The Environmental Protection Agency is ending BP's suspension from receiving new federal contracts that was imposed after the oil giant agreed to guilty pleas over the 2010 Gulf of Mexico rig explosion and spill.
But there are a few strings attached to removal of the sanction imposed in late 2012. According to EPA's announcement Thursday, the five-year agreement has specific provisions on BP's "ethics compliance, corporate governance, and process safety."
"This is a fair agreement that requires BP to improve its practices in order to meet the terms we've outlined together," EPA Assistant Administrator of Administration and Resources Craig Hooks said in a statement Thursday.
According to EPA, the deal requires BP to retain an EPA-approved auditor who will conduct an annual review and report on BP's compliance.
BP, a major fuel supplier to the Defense Department, has been battling the suspension in court while it negotiated with EPA. The company is dropping the lawsuit.
BP noted Thursday that the agreement will enable the company to again enter into new deepwater drilling leases in the Gulf of Mexico.

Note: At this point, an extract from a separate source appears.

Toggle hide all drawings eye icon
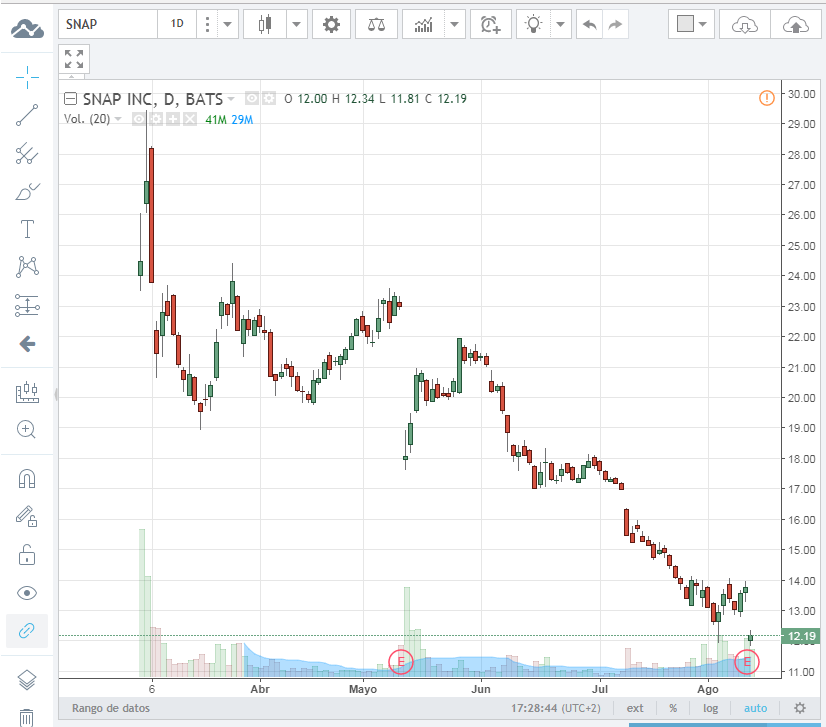 click(x=27, y=593)

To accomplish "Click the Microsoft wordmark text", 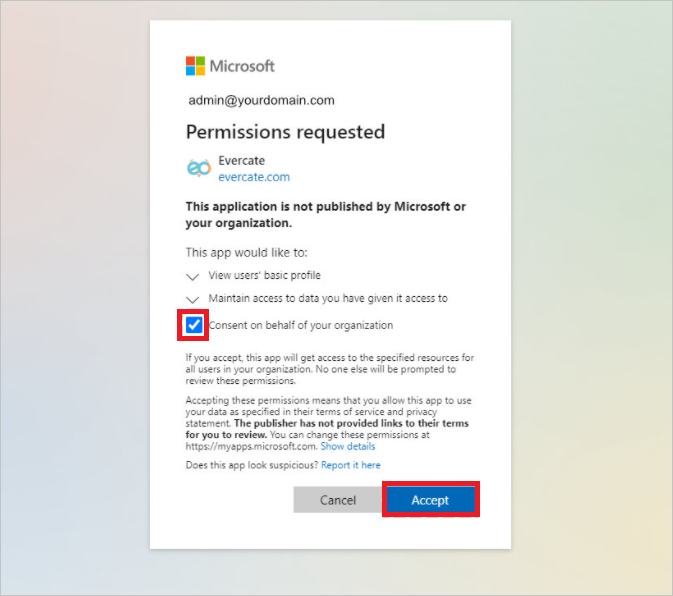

The April 2010 Deepwater Horizon disaster killed 11 workers and touched off a months-long spill that eventually dumped more than 4 million barrels of oil into the Gulf of Mexico.
The agreement to lift the suspension drew quick criticism from the watchdog group Public Citizen. The group noted that the Gulf disaster followed a 2006 pipeline spill in Alaska, and the 2005 explosion at a BP refinery in Texas that killed 15 workers.

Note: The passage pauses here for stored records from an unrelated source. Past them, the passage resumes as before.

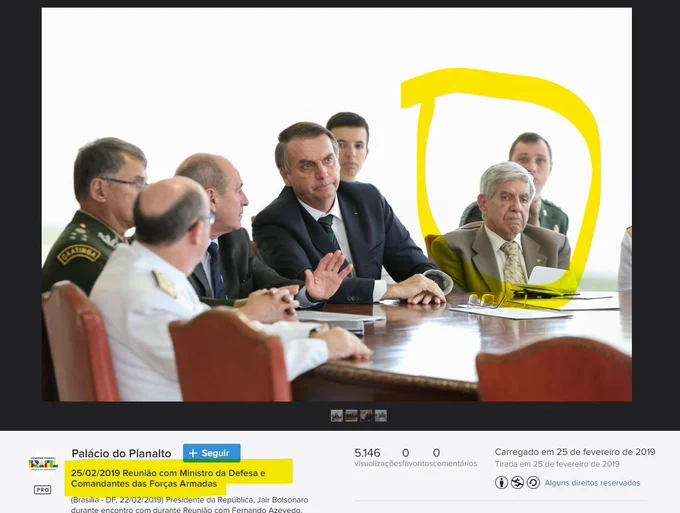This screenshot has width=680, height=513.
Task: Click the Creative Commons attribution license icon
Action: (x=502, y=482)
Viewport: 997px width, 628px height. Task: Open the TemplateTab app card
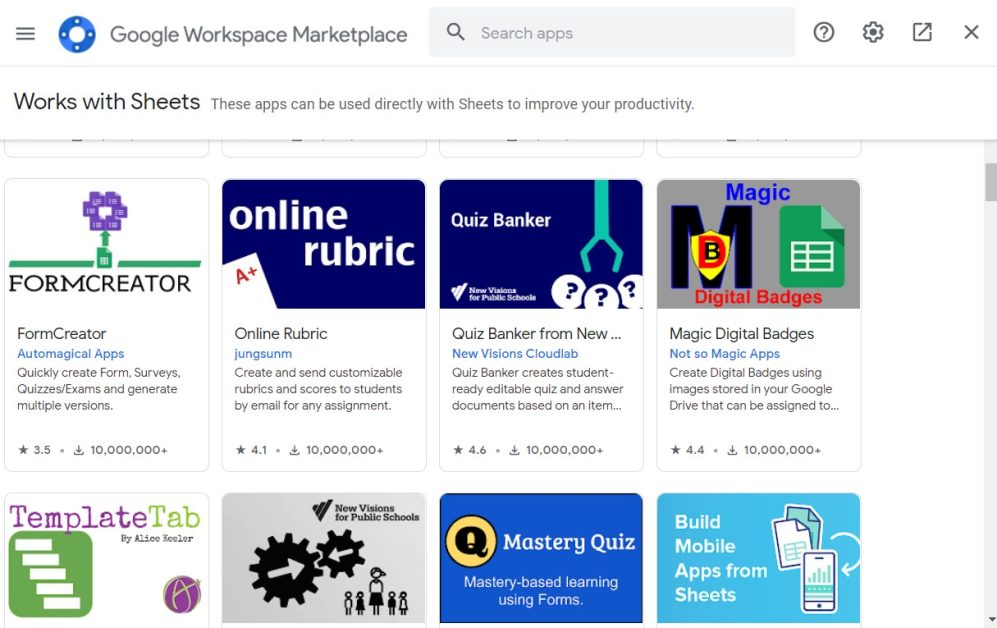(106, 558)
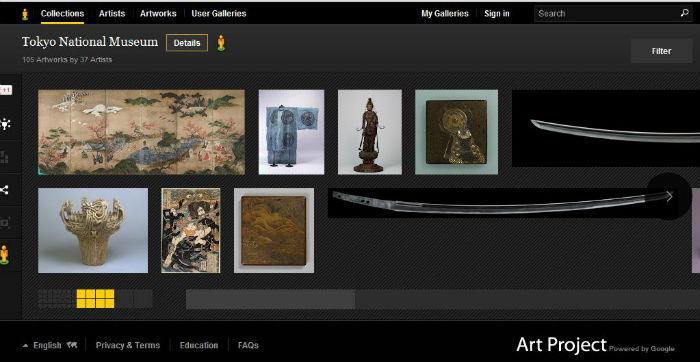Select yellow highlighted grid page indicator
Screen dimensions: 700x362
tap(95, 299)
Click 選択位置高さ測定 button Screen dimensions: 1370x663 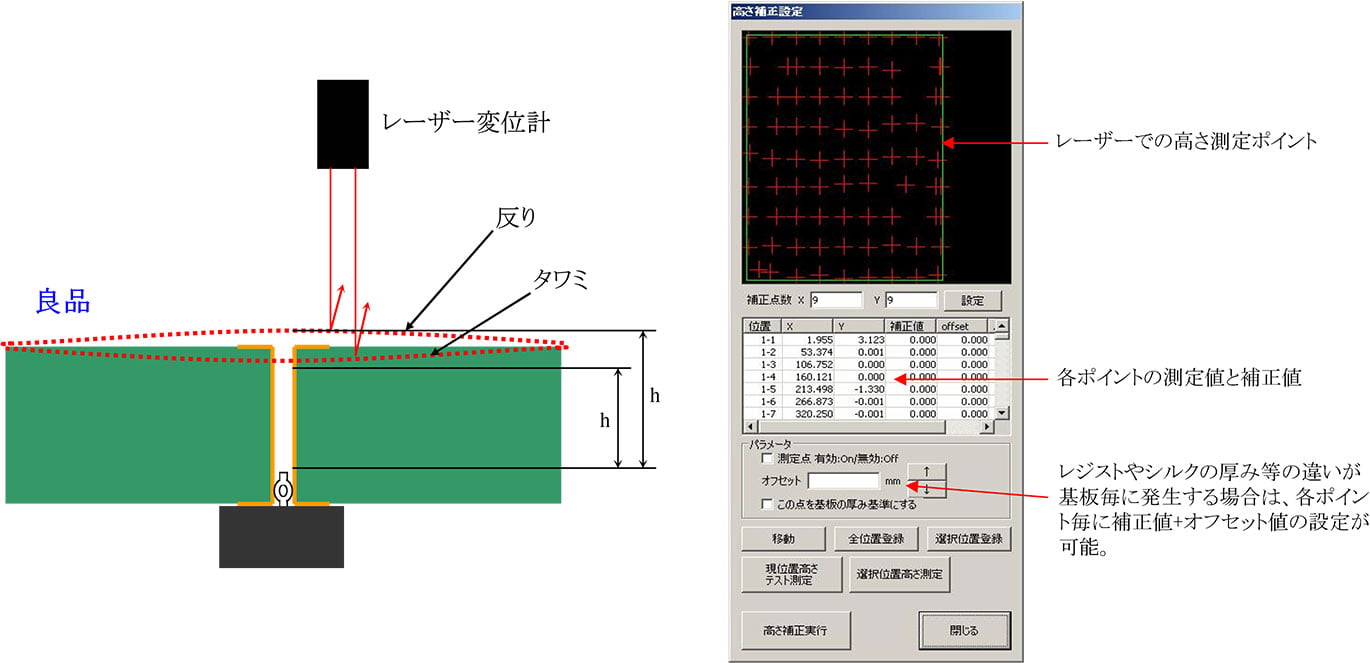tap(900, 575)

"BP has not addressed the cultural problems that led to the ban in the first place," said Tyson Slocum, director of Public Citizen's energy program.
"We treat corporate criminals far more leniently than we do human criminals, and that is a sad state of affairs," said Slocum, who also expressed doubt that the independent monitor will effectively police BP.
But John Mingé, chairman and president of BP America, called the agreement "fair and reasonable."
"Today's agreement will allow America's largest energy investor to compete again for federal contracts and leases," he said in a statement.